■ Exercise description:
From the line that includes "Instruction: Open the 自動車 category item" to the last line of the records, inclusive, repeat each line exactly.

■ Records from a collection:
-*-
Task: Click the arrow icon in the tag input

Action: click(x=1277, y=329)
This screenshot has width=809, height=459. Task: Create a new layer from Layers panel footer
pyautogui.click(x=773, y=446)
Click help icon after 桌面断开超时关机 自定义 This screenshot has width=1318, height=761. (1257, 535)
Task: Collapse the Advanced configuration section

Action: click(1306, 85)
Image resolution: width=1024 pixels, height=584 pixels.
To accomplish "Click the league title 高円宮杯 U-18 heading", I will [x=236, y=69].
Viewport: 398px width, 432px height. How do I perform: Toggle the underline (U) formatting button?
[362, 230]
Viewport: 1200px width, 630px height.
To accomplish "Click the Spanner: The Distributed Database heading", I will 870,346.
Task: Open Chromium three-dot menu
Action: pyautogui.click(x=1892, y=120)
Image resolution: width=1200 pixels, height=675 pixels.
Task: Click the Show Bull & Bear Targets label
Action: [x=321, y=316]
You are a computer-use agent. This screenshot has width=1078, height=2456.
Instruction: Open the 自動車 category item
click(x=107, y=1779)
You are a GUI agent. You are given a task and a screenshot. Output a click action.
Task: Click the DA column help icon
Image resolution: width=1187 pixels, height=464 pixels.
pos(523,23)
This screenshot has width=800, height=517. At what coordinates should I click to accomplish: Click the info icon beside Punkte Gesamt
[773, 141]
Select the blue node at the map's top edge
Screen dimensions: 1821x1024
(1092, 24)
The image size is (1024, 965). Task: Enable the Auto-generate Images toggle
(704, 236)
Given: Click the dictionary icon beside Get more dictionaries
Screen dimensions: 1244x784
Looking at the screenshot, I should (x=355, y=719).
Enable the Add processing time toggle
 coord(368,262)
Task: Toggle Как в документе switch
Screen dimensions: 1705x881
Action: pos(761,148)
-*-
■ The completed task:
Instruction: Open the 自動車 category item
click(x=107, y=1779)
You are a GUI agent. You are given a task and a screenshot. Output a click action.
Task: Click the DA column help icon
Image resolution: width=1187 pixels, height=464 pixels.
pos(523,23)
This screenshot has width=800, height=517. At what coordinates should I click to accomplish: Click the info icon beside Punkte Gesamt
[773, 141]
Select the blue node at the map's top edge
Screen dimensions: 1821x1024
(1092, 24)
The image size is (1024, 965). Task: Enable the Auto-generate Images toggle
(704, 236)
Given: Click the dictionary icon beside Get more dictionaries
Screen dimensions: 1244x784
Looking at the screenshot, I should (x=355, y=719).
Enable the Add processing time toggle
 coord(368,262)
Task: Toggle Как в документе switch
Screen dimensions: 1705x881
Action: pos(761,148)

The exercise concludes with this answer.